The trigger approach is limited by the very small number of PVC in BrS. A previous clinical report6 recorded abnormal epicardial potentials in BrS patients via the conus branch of the right coronary artery. Subsequently, an experimental report from Morita et al. described radiofrequency catheter ablation at the earliest activation site of PVCs in the epicardium, which disconnected the short and long action potential duration regions and eliminated all PVCs and VTs.16 These findings, combined with the development of epicardial VT mapping and ablation, have led to substrate ablation becoming the preferred approach to ablation for BrS. In 2011, Nademanee et al.7 described their experience using percutaneous epicardial access17 in this population and identified an area with fragmented potentials over the epicardial surface of the RVOT. Ablation at these sites rendered VF noninducible in 7 of 9 patients (78%) and normalized the Brugada ECG pattern in 89%. Long-term outcome (20 ± 6 months) was excellent, with no recurrent VF in any patient.7 We showed that these epicardial potentials were delayed during ajmaline infusion at the same time that the Brugada pattern became more pronounced.18 In our experience, Brugada pattern ST elevation can sometimes persist or increase during ablation, perhaps due to local tissue injury, but disappears afterwards.

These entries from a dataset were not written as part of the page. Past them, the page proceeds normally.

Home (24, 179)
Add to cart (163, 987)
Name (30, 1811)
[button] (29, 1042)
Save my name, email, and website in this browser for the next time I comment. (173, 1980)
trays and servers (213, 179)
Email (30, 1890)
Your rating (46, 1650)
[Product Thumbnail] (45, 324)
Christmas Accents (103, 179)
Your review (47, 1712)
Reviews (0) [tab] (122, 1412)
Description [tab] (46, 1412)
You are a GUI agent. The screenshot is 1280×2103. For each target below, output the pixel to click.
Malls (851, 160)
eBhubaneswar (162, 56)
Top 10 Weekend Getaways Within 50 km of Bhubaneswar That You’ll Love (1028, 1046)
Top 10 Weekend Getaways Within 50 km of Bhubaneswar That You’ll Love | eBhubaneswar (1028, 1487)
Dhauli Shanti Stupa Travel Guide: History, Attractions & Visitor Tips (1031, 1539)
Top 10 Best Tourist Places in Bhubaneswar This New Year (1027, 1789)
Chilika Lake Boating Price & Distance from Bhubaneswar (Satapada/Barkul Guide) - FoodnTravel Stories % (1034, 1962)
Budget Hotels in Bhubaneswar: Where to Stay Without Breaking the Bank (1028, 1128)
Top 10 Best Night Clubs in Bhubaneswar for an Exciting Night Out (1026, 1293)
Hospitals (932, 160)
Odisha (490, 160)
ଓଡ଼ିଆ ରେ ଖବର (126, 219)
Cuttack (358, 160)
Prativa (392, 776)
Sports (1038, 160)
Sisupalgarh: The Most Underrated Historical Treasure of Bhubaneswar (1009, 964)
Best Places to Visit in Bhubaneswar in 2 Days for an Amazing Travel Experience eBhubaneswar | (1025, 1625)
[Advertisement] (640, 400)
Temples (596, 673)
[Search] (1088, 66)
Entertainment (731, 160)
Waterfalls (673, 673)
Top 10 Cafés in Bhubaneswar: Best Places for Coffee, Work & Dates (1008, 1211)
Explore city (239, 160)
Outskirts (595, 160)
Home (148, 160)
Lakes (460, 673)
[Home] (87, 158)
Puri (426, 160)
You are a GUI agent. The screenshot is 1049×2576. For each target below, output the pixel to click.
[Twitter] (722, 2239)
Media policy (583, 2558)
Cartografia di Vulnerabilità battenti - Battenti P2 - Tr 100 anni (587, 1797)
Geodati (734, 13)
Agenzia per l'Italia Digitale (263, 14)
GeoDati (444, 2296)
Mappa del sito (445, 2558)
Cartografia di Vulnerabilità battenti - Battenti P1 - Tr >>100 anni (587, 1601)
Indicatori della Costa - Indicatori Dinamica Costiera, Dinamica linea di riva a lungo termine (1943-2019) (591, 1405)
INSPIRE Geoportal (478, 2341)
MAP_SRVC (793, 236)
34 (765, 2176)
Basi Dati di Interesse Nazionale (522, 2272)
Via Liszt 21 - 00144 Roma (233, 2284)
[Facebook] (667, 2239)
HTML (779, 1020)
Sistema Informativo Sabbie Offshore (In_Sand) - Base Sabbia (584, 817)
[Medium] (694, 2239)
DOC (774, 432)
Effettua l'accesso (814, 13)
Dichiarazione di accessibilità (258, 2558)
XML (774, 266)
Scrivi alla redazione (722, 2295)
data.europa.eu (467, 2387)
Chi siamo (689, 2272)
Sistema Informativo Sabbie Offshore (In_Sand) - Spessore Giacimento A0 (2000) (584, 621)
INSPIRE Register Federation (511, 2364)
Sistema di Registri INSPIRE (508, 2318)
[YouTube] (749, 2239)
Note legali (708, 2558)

In all of the patients treated with substrate ablation in this center, we have demonstrated a negative ajmaline challenge at 3 months. In the 14 patients in whom we performed epicardial mapping, fragmented potentials covered an area of 20 ± 4 cm2. More recently, Brugada et al.19 reported their experience of 14 patients with epicardial Brugada ablation. In this series, the area of abnormal electrograms covered an area on the right anterior RV free wall and RVOT of 19 cm2 that increased to 27.3 cm2 after flecainide infusion. In 100% of their patients, VF was noninducible at the end of the procedure and none demonstrated the Brugada pattern after flecainide infusion at 5 months.


Interestingly, one of our patients presented with monomorphic VT 18 months after epicardial ablation, whereas he had had VF before. This is likely to be due to organization of the remaining substrate by ablation, such that it allowed only VT and not VF in a manner analogous to atrial tachycardia post AF ablation.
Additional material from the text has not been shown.